By Fabio Alves and Alexis Xydias
April 16 (Bloomberg) -- Investors should buy Brazilian stocks and sell Mexican shares because equities in Latin America's biggest economy have become cheaper and its earnings growth prospects have improved, according to UBS AG strategists.
UBS strategists led by Damian Fraser upgraded Brazilian stocks to ``overweight'' today, the first time in five months, and lowered Mexico to ``neutral,'' reversing their previous recommendation made in November.
``Brazil's discount to Mexico has widened this year as the Mexican market has performed better, so Brazilian stocks are attractively cheap over the course of the year, especially the consumer, homebuilding, and banking sectors,'' Damien Fraser, head of equity research at UBS Pactual, the Latin American unit of UBS AG, said in an interview from Mexico City.
UBS's upgrade of Brazil is in contrast to Deutsche Bank AG and Citigroup Inc., which recommended Mexican stocks this month.

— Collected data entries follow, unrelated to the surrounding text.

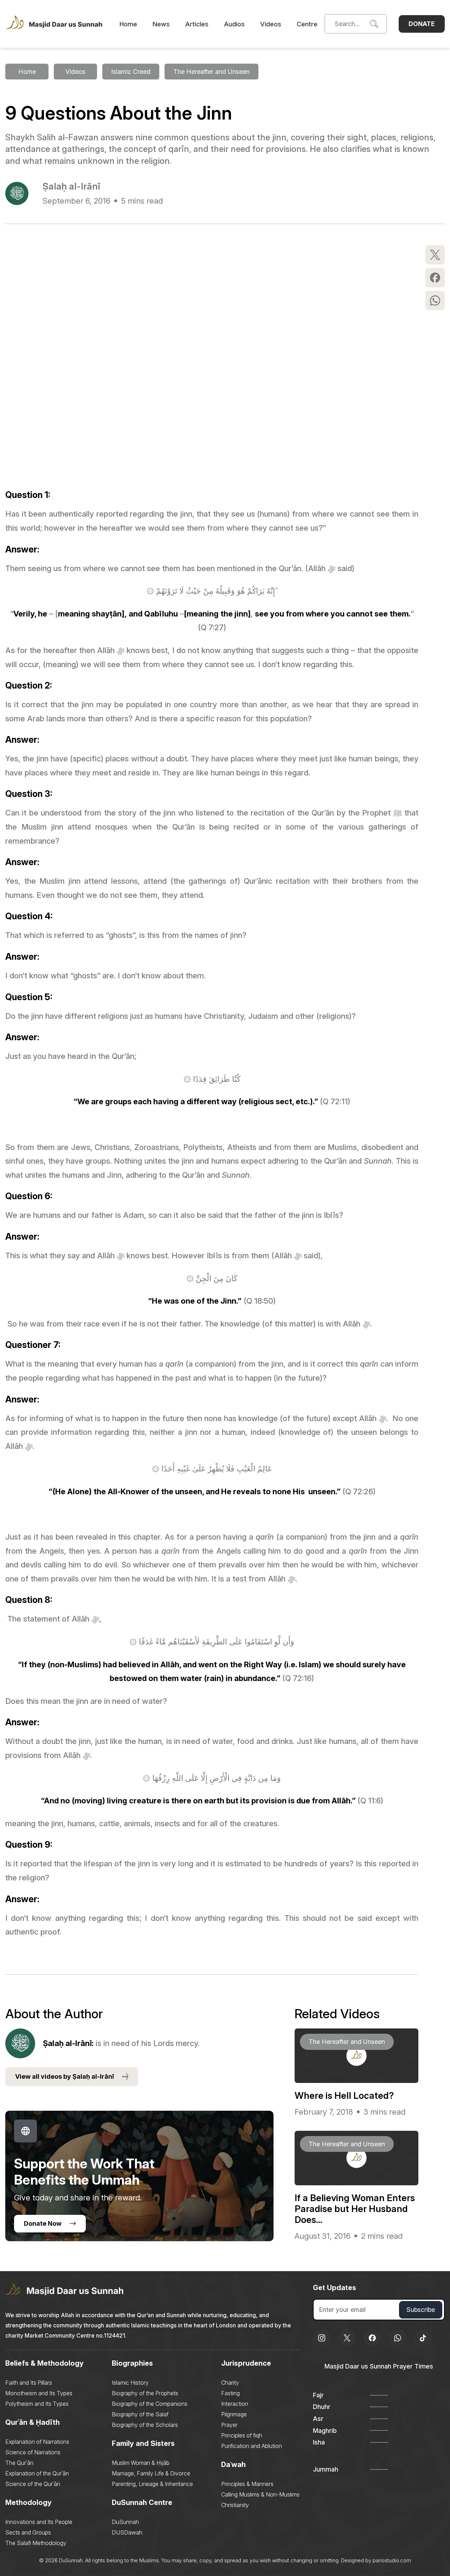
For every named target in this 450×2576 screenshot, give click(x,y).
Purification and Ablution (251, 2445)
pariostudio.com (392, 2560)
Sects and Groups (28, 2532)
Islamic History (130, 2382)
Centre (307, 24)
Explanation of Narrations (37, 2441)
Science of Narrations (32, 2452)
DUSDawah (127, 2532)
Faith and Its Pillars (28, 2382)
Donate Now (43, 2223)
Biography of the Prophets (145, 2393)
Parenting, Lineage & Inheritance (152, 2483)
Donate (422, 23)
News (161, 24)
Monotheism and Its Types (38, 2393)
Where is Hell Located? (344, 2095)
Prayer (229, 2424)
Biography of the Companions (149, 2403)
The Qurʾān (19, 2462)
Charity (230, 2382)
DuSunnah (125, 2521)
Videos (270, 24)
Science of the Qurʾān (32, 2483)
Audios (234, 24)
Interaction (234, 2403)
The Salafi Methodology (35, 2542)
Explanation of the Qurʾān (37, 2473)
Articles (196, 24)
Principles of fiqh (241, 2435)
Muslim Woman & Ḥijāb (140, 2462)
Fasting (230, 2393)
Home (128, 24)
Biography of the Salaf (140, 2414)
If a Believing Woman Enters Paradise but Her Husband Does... (355, 2208)
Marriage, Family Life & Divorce (151, 2473)
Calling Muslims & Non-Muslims (260, 2494)
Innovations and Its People (38, 2521)
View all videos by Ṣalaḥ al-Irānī (64, 2076)
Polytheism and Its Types (37, 2403)
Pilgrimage (234, 2414)
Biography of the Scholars (145, 2424)
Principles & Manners (247, 2483)
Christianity (235, 2504)
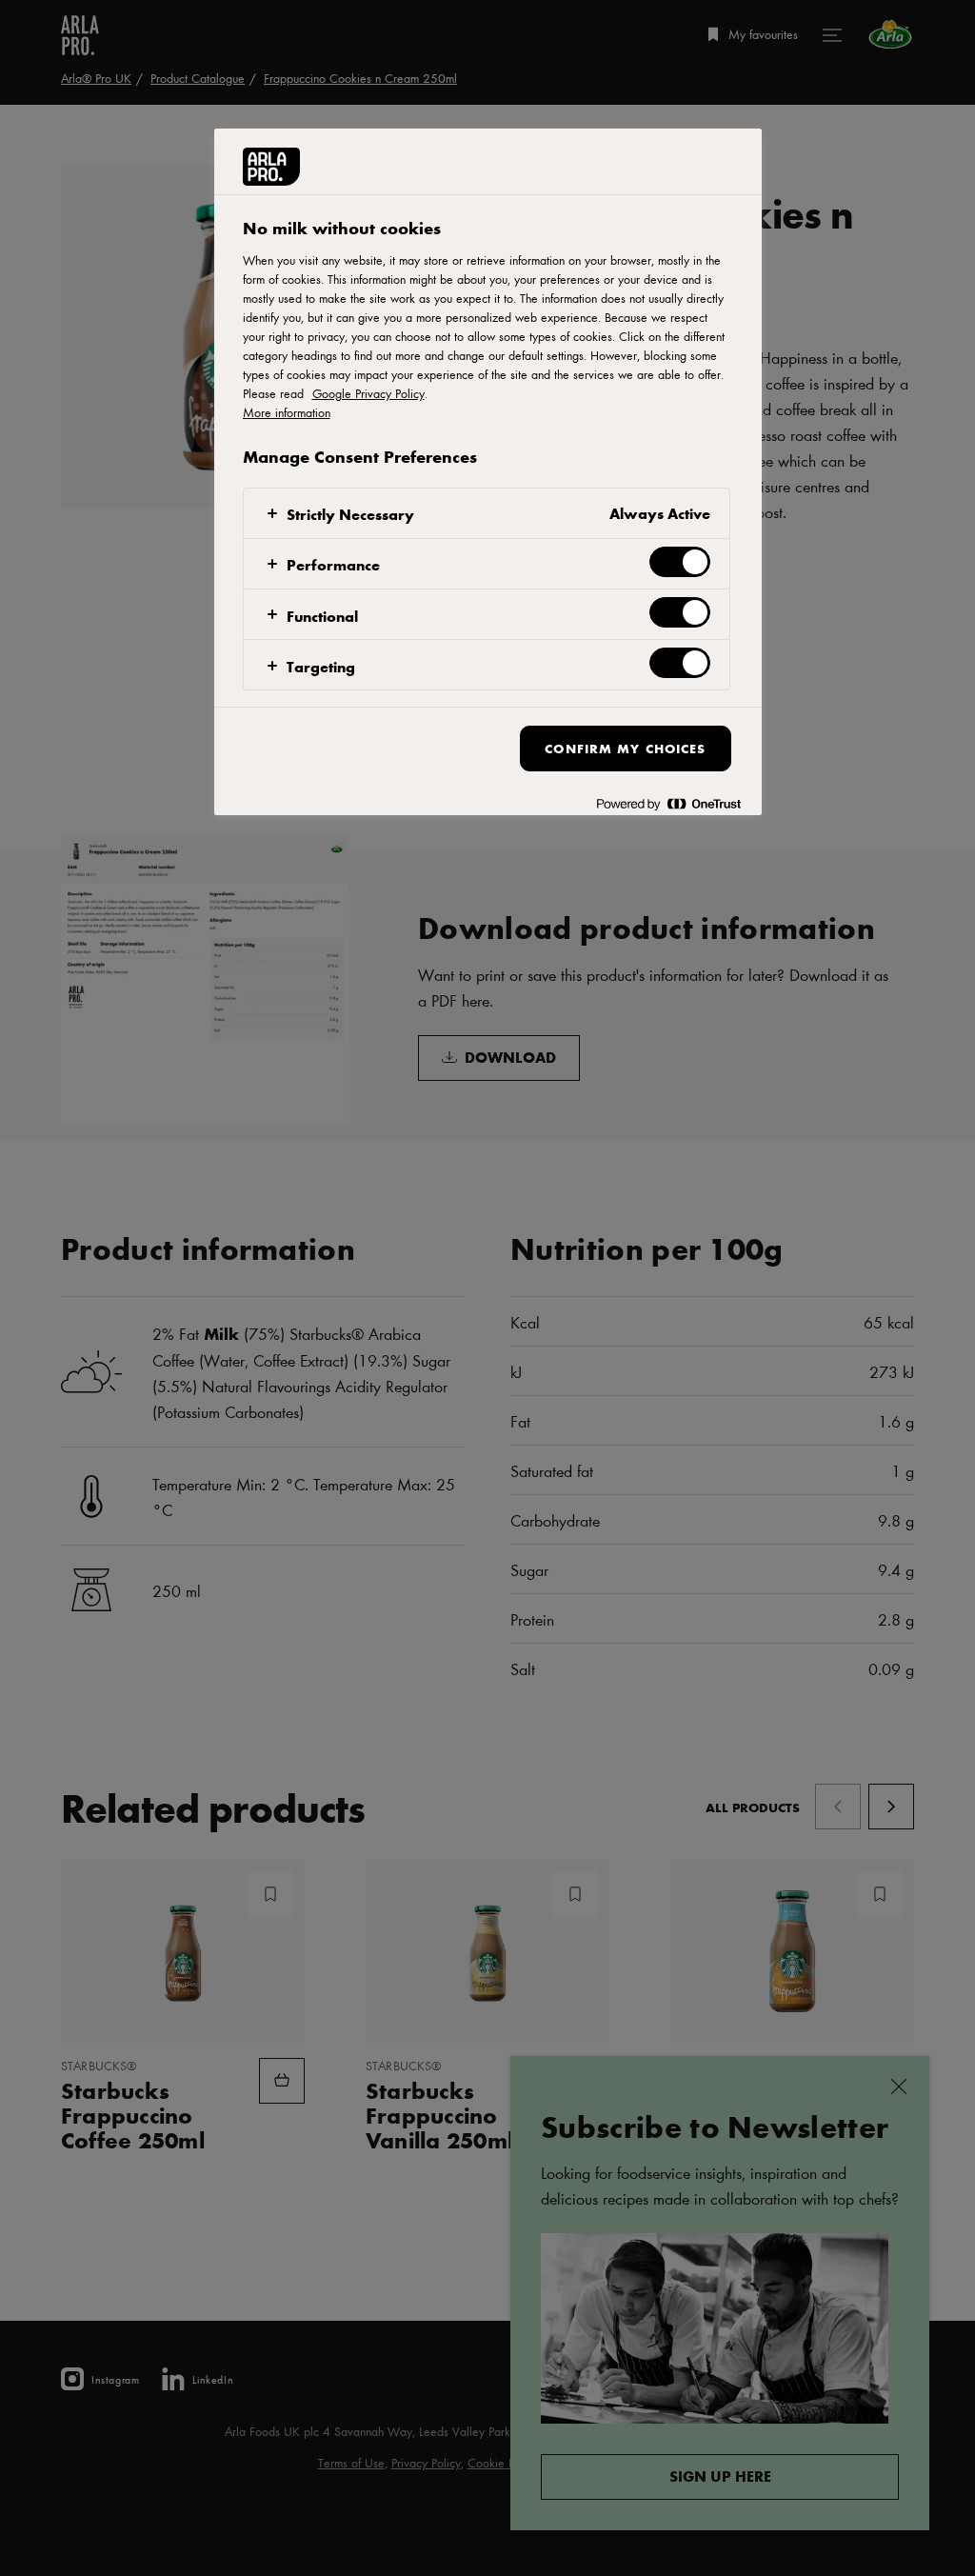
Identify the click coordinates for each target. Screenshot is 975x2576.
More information (286, 412)
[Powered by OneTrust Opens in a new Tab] (668, 803)
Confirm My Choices (625, 748)
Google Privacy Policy (368, 393)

The Bovespa index of the most-traded shares in the Sao Paulo stock exchange had lost 2 percent this year through yesterday, compared with a 6.2 percent gain for the Bolsa. Brazilian stocks rose 44 percent in 2007, while Mexican shares gained 12 percent.
The upgrade for Brazil reflects a better outlook for earnings growth in that country over Mexico and the possibility that Brazilian long-term rates may drop, Fraser said.
UBS expects Brazilian companies to post earnings growth of 33.5 percent this year, compared with 15.1 percent in Mexico.
`Very Robust'
``Because Brazil's economic growth is very robust and commodities prices are still performing pretty well, we see much more significant upgrades in our estimates for Brazil than we see in Mexico,'' Fraser said. ``Mexico is more at risk from negative earnings changes because the economy is weaker than Brazil and many more companies in Mexico have much bigger exposure to the U.S. economy.''
The outlook for long-term rates will be another driver for Brazilian stocks even as the central bank gets set to increase borrowing costs after wrapping up a two-day policy meeting today, Fraser said. UBS economists expect the central bank to raise rates by half a percentage point to 11.75 percent today.
``The increase in interest rates in Brazil has now been discounted and long-term rates, which matters to equities more, are likely to remain stable or come down,'' Fraser said. ``Whereas in Mexico the eventual reduction in rates has been delayed by negative inflation numbers, so the favorable interest rate story that we had in Mexico in the beginning of the year has been played out.''
Deutsche Bank on April 14 cut its 2008 estimate for the Bovespa index by 6.7 percent on concern slowing growth in China may hurt demand for commodities. A week earlier, Citigroup said Mexican stocks will outperform Brazilian shares as interest rates in the two countries diverge and a commodities rally ends in the middle of the year.